In the First Watch

$3.00
William McFee
RANDOM HOUSE
PERCHED in the mental conning tower of her London flat, Mrs. McFee ever preserved “an austere skepticism toward her son’s way of life" and the old lady’s maternal anxiety seems amply justified as we read the candid and delightful memories of her talented son.In the First Watch is a most engaging book, fresh as the breeze blowing the oily smells from the boiler room and lively as the winches when cargo comes aboard. The author does not say so, but Roderick Random and Peregrine Pickle were among his authentic granddads. The beautifully literate engineer who drove the battered engines of the Framfield was the type, body, soul, and dungarees, of the rollicking salts who squared the yards generations before steam chased sail from the seven seas; but a certain underlying steadfastness came to McFee from the father who wrote his name with difficulty, but knew precisely what he was doing when he sat before his drawing board, and from the grave uncles, sailors ashore, who watched like lynxes over their ships and cargoes, and whose restraining influence hovered over the background of our hero’s adventures.
McFee came up through the engine room, not the fo’e’sle.

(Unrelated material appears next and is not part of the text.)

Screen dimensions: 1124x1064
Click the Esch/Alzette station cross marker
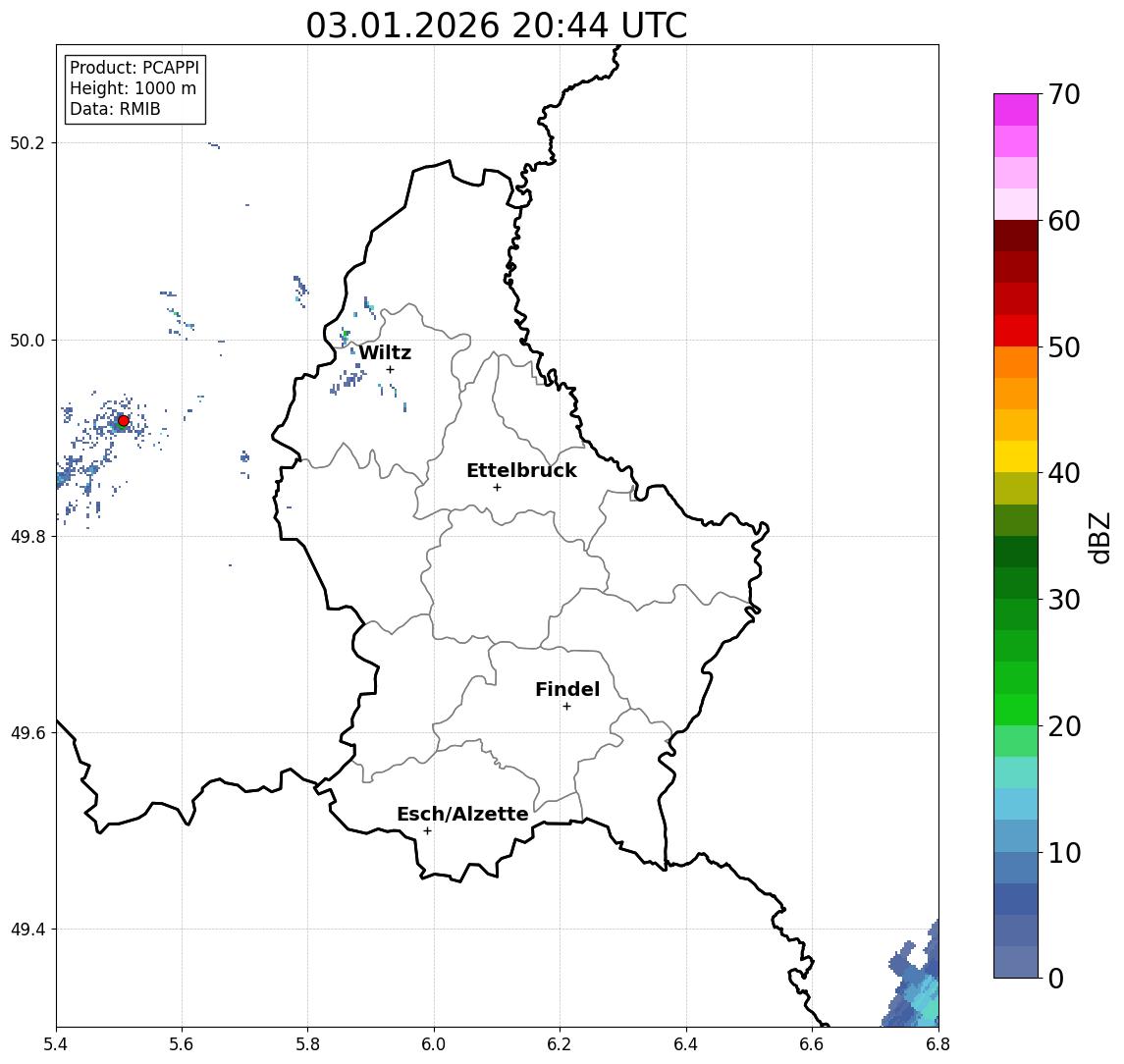click(x=427, y=831)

He began as an oiler and quit as Chief. It was in the years of the World War, when he was on the death route carying chilled beef from Alexandria to Salonika, that he used to write the Atlantic of what life was like when torpedoes were about and the boilers needed help. Better letters never came from the sea. McFee has embalmed much of them in his books; but what a scholar he was I never knew till I read in this life’s story that Goethe, Gibbon, James, and Flaubert were on the bookshelf in the corner of his cabin which his shipmates eyed so eerily.

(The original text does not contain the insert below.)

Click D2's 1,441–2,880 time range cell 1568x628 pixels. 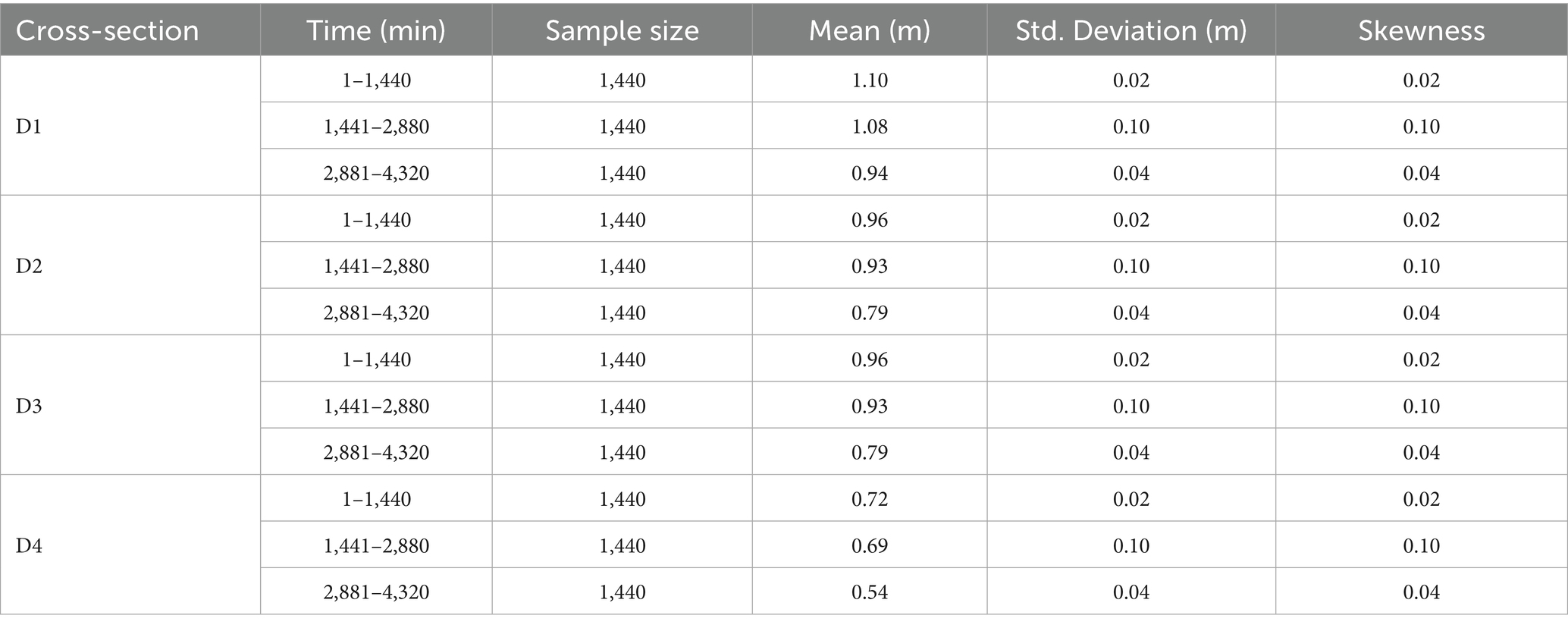pos(376,266)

Not Daumier nor Rowlandson has a surer eye for character than he. Every figure comes alive: Captain Williams under the embarrassing encumbrance of his wife and baby; Chief Edes with his solid capacity and enigmatic background; Brown, who knew his way round with the ladies; the engaging Mr. Mair; Tinoso, the Spanish hustler in a town dead as a haddock, stick to the memory like oakum to a joint. There was fun to be had in port with the girls, but it was when the ancient tramp stood up to a gale that the wild joy of living took hold of McFee. Then a sense of responsibility steadied him, and thoughts of the novels he was going to write shone like meteors beyond the blackness.
“Mister, it was a beautiful life!” remarked the shellback bosun; and a beautiful book has McFee made of it.